▶ **Exercise instructions**: Shift every coordinate in the answers by -68 and reproduce the lines below, requests included, from the first line through the line containing "pyautogui.click(x=570, y=22)". Include both of those lines, and change only the answer coordinates.

╔══

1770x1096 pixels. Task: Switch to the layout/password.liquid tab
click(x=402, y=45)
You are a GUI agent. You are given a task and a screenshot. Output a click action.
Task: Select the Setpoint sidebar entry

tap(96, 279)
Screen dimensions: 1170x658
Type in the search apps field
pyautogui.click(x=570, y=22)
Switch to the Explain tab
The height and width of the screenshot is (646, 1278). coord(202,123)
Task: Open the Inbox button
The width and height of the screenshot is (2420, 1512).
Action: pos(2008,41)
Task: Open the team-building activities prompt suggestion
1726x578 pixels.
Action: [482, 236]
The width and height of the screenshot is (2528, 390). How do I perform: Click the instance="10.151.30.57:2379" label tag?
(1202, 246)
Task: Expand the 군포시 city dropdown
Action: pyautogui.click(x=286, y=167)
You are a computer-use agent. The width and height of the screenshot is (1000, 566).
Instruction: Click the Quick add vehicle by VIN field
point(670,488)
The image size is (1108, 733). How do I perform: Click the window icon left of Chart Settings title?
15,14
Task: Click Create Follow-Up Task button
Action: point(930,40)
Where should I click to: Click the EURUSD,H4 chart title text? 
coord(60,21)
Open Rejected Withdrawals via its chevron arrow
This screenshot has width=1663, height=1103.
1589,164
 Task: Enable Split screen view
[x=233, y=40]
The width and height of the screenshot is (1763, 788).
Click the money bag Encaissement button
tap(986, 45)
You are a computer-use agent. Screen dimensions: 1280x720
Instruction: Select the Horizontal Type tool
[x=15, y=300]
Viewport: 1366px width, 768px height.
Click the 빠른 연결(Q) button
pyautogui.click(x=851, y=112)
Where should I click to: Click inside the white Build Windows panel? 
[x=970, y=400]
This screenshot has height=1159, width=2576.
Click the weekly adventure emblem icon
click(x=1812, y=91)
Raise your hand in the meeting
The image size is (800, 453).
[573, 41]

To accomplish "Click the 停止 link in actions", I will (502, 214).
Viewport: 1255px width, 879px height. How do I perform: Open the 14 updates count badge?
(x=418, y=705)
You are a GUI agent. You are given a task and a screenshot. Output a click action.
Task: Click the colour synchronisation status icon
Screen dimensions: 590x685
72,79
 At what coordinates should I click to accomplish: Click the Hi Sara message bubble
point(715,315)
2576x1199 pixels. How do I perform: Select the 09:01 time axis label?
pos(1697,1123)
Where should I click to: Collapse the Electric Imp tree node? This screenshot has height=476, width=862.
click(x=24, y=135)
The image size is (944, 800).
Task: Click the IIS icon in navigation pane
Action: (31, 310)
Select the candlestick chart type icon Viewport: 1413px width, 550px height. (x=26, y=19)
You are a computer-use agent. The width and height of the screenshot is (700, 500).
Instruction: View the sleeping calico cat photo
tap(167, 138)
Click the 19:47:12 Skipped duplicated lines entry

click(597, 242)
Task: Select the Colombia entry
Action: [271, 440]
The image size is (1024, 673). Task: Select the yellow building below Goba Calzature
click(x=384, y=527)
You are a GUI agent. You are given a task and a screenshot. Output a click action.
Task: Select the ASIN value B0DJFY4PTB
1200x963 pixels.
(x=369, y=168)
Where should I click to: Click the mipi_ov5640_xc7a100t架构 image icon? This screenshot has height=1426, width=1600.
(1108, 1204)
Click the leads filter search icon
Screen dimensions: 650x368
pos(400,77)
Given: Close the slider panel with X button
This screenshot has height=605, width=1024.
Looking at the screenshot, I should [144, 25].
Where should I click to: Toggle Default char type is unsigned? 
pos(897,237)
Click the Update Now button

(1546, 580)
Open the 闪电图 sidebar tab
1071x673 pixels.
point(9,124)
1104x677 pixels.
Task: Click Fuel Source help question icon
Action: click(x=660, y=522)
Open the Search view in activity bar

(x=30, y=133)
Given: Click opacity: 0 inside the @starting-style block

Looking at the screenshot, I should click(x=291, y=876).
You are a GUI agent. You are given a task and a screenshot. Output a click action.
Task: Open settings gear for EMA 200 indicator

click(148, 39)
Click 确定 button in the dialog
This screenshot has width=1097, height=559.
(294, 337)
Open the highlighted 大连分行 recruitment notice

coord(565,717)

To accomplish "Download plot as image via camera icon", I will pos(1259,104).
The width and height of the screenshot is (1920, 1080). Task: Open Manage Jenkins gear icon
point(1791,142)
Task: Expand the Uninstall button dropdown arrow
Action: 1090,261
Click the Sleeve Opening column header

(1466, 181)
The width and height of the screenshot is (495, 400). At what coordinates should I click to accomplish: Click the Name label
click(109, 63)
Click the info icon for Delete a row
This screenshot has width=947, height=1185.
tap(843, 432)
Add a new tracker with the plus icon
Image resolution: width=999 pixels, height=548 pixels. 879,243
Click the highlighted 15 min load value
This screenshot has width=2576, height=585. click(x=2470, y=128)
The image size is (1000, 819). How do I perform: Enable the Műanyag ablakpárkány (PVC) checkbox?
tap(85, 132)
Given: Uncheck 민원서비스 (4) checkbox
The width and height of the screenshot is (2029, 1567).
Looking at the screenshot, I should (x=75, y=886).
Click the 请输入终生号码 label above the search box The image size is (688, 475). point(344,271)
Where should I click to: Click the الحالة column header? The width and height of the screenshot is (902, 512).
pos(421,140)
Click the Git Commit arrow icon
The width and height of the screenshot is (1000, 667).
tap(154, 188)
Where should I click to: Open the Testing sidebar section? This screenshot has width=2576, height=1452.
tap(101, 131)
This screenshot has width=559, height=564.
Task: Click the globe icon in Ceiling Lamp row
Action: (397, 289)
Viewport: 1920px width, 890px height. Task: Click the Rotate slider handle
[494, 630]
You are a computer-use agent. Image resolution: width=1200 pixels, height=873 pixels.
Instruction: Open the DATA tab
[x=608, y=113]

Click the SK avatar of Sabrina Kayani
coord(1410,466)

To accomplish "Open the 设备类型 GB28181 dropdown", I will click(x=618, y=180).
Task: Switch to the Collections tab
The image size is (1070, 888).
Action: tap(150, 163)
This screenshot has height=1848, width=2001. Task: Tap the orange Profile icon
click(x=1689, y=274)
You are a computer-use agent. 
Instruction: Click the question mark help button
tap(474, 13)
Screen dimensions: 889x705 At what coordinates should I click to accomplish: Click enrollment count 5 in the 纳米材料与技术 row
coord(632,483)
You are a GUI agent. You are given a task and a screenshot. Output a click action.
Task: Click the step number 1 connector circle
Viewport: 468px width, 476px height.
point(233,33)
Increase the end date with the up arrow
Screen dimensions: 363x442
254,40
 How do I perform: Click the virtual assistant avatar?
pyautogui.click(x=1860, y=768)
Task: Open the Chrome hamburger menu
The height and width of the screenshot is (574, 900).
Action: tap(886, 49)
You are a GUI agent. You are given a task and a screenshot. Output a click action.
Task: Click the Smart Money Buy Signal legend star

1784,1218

╚══

▶ **The completed task**:
1770x1096 pixels. Task: Switch to the layout/password.liquid tab
click(x=334, y=-23)
You are a GUI agent. You are given a task and a screenshot. Output a click action.
Task: Select the Setpoint sidebar entry

tap(28, 211)
Screen dimensions: 1170x658
Type in the search apps field
pyautogui.click(x=502, y=-46)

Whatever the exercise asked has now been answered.